(SOURCE EXTRACT begins)
This is an argumentum ad verecundiam, a well known logical
diversion and not a technical argument. I have quoted just as many
experts and you have ignored them. In particular, R.W.P. King is
quoted from "Electromagnetic Engineering": ... for coils whose
*wire length* exceeds 1/6 wavelength, an adequate representation
of the reactance of a coil is *NOT POSSIBLE* in terms of a coil
with a uniform current [a lumped-element inductance]..."

Roy, my 75m bugcatcher coil, made from 44 feet of wire, is more
than 1/6 wavelength of wire. R.W.P. King says your lumped-circuit
analysis is *NOT POSSIBLE*. He used bold print and underlined the
words, *NOT POSSIBLE*. Ignoring the quotations from the true
experts is just going to leave you ignorantly spreading old wives'
tales. Is that really how you want to be remembered here?
(SOURCE EXTRACT ends)
(DATASET CONTENT begins)
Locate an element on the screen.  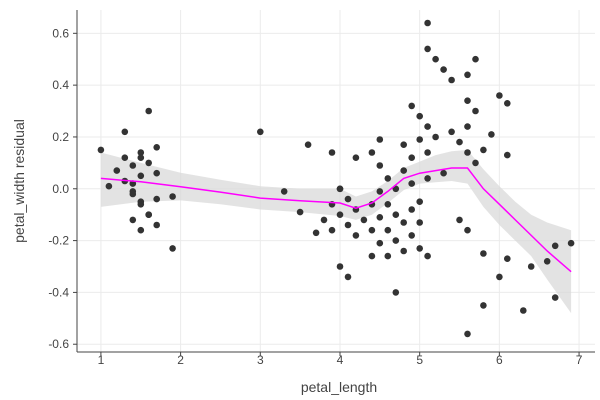
y-tick-label: 0.0 is located at coordinates (60, 189).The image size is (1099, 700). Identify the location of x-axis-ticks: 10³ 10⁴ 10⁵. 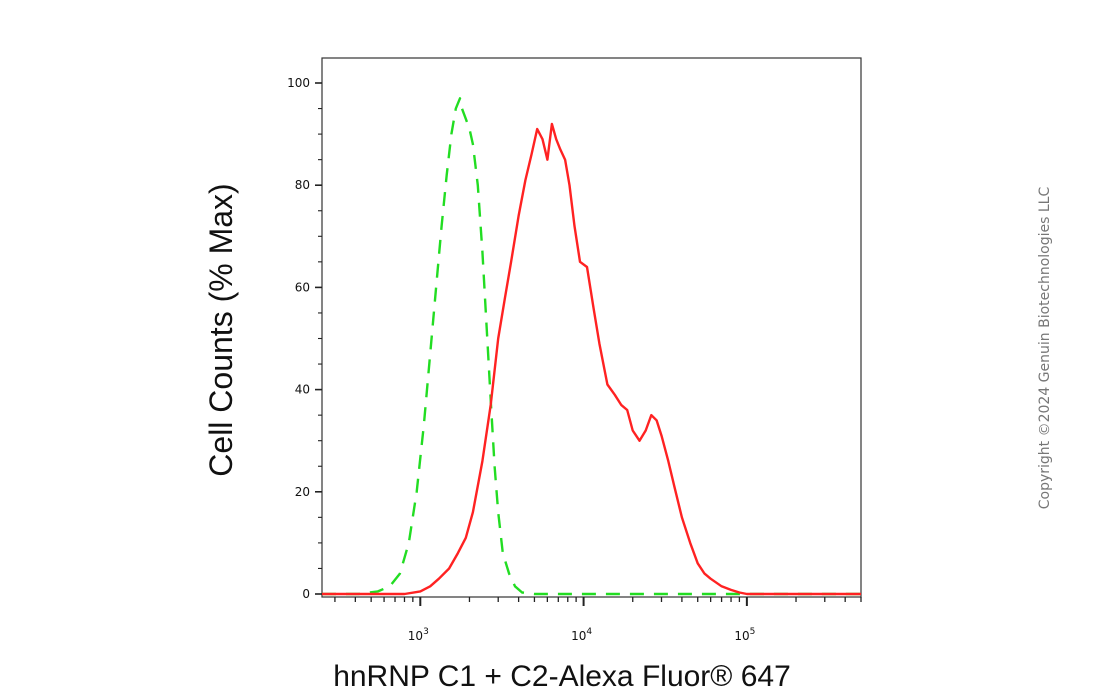
(598, 620).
(DATASET CONTENT ends)
• _TASK LIST_
**a)** Can you reproduce the part of the post about the bugcatcher coil starting at "This is an argumentum" and ending at "be remembered here?"?
**b)** What measurements does the post about the bugcatcher coil state? List each distinct one once.
**c)** Would you write the next part of the post about the bugcatcher coil, starting after its last sentence?

• _ANSWERS BY ITEM_
**a)**
This is an argumentum ad verecundiam, a well known logical
diversion and not a technical argument. I have quoted just as many
experts and you have ignored them. In particular, R.W.P. King is
quoted from "Electromagnetic Engineering": ... for coils whose
*wire length* exceeds 1/6 wavelength, an adequate representation
of the reactance of a coil is *NOT POSSIBLE* in terms of a coil
with a uniform current [a lumped-element inductance]..."

Roy, my 75m bugcatcher coil, made from 44 feet of wire, is more
than 1/6 wavelength of wire. R.W.P. King says your lumped-circuit
analysis is *NOT POSSIBLE*. He used bold print and underlined the
words, *NOT POSSIBLE*. Ignoring the quotations from the true
experts is just going to leave you ignorantly spreading old wives'
tales. Is that really how you want to be remembered here?

**b)**
1/6 wavelength
75m
44 feet

**c)**
Why are all of you alleged "experts" unwilling to discuss technical quotes
like R.W.P. King's above? Are you afraid that readers will discover
your common mistake which Dr. Corum calls "sophomoric"?

As Dr. Corum says: "There are no standing waves on a lumped
element circuit component. (In fact, lumped-element circuit theory
inherently employs the cosmological presupposition that the speed
of light is infinite, as every EE sophomore should know."

Why do you choose to absolutely ignore that technical knowledge?